QIS measurement by hand-held dynamometer
We used a hand-held dynamometer to measure maximal QIS. Such dynamometer is widely used in clinical practice or community medicine because of its simplicity, objectivity, and responsiveness in measuring quadriceps strength, as compared to manual muscle testing or isokinetic dynamometry.25,28,29 Isokinetic dynamometers provide accurate assessments of dynamic and static muscle strength and are usually the preferred option for clinical studies.

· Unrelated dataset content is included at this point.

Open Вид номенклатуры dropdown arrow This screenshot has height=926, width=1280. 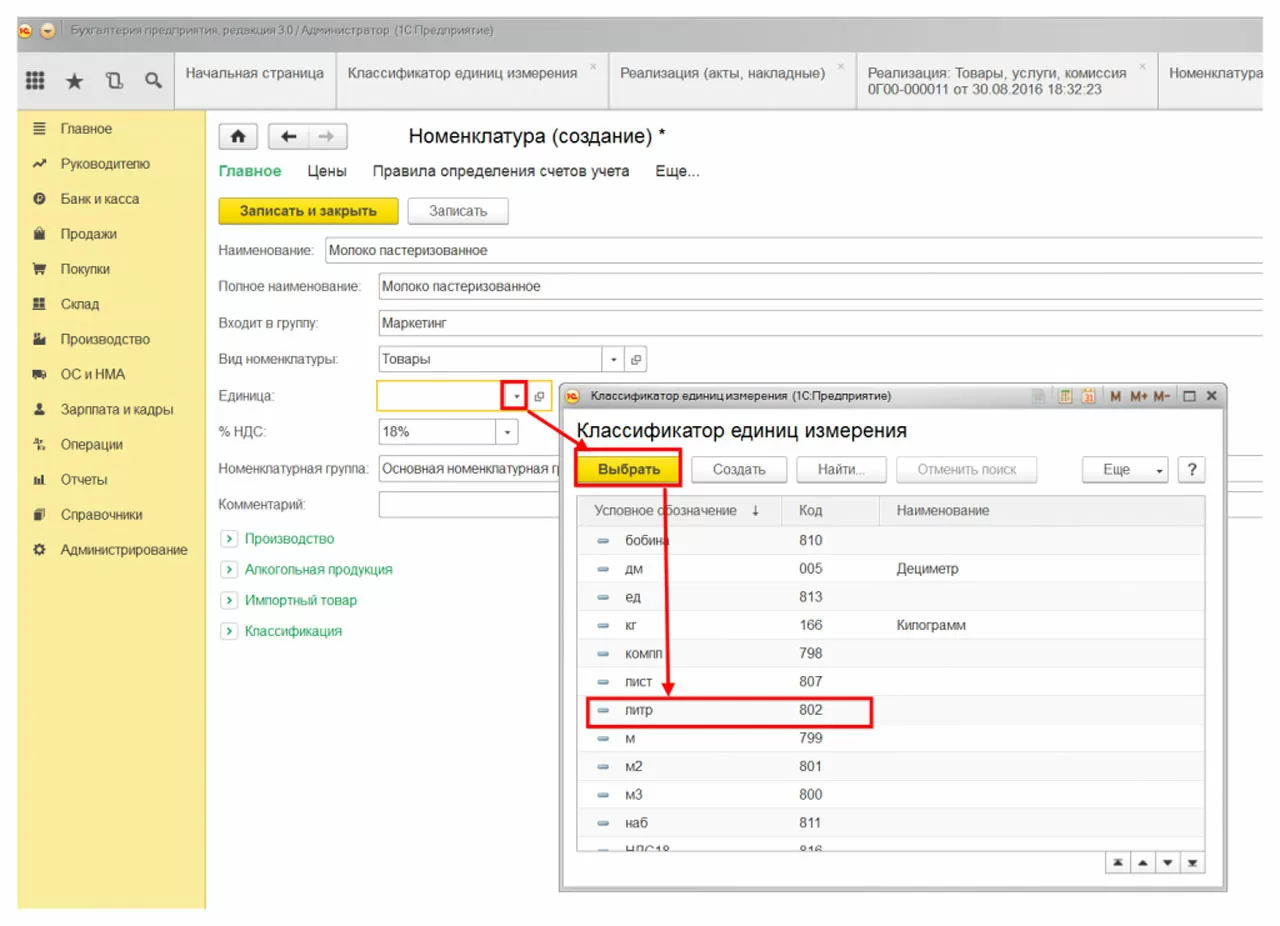613,359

However, their use in large-scale epidemiological studies is limited, because the equipment is costly and not portable, and, as a consequence, muscle strength measurement is often omitted. 29 As the normative values for hand-held dynamometry and its test–retest reliability in measurement of the isometric muscle strength have already been established in healthy persons, 25 the expected values of muscle strength obtained in the present study can be universally applied in many kinds of hospital and home rehabilitation settings.
Study limitations
The use of an indirect descriptor of aerobic power (eMETs) for exercise capacity assessment may be questionable, since aerobic power can be overestimated when indirectly assessed using the Bruce protocol, especially in patient populations. 30 However, the equation for peak METs estimation used in the current paper has been shown to provide the lowest discrepancy between estimated and actual METs, with a mean value of 0.51 METs in patients with signs and symptoms suggestive for myocardial ischemia. 23 Such a value equals a mean difference of around 1.8 ml/kg/min between the estimated mean peak VO2 of 27.3 ml/kg/min in the study population (calculated as 7.8 eMETs × 3.5 ml/kg/min) and the actual peak VO2, i.e. a 6% discrepancy, which seems indeed acceptable. Also the exclusion from the study of patients who stopped exercise testing for reasons other than muscular fatigue may be questioned, as this group does include patients in whom a peak exercise capacity evaluation with tools different by exercise testing would be most indicated. However, the inclusion in the study of patients likely not attaining ‘true’ maximal effort, would have significantly confounded the interpretation of the maximal QIS vs. eMETs relationship.
Conclusions
The results of this study demonstrate that maximal QIS is related to exercise capacity in patients with CAD and that maximal QIS values of 45, 50, and 60 %bodyweight can be used to predict exercise capacity levels of 5, 7, and 10 eMETs, respectively. These findings can be used in cardiac rehabilitation for the definition of strength training goals according to patients’ needs about daily activity level, and to indirectly evaluate exercise capacity when exercise testing is not available. Finally, the results of this study lend support to the use of hand-held dynamometry for maximal QIS measurement in large-scale clinical trials in CAD patients.
Footnotes
Funding
This study was supported in part by the Ministry of Education, Science and Culture in Japan (no. 15500383).
Conflict of interest
The authors declare that there is no conflict of interest.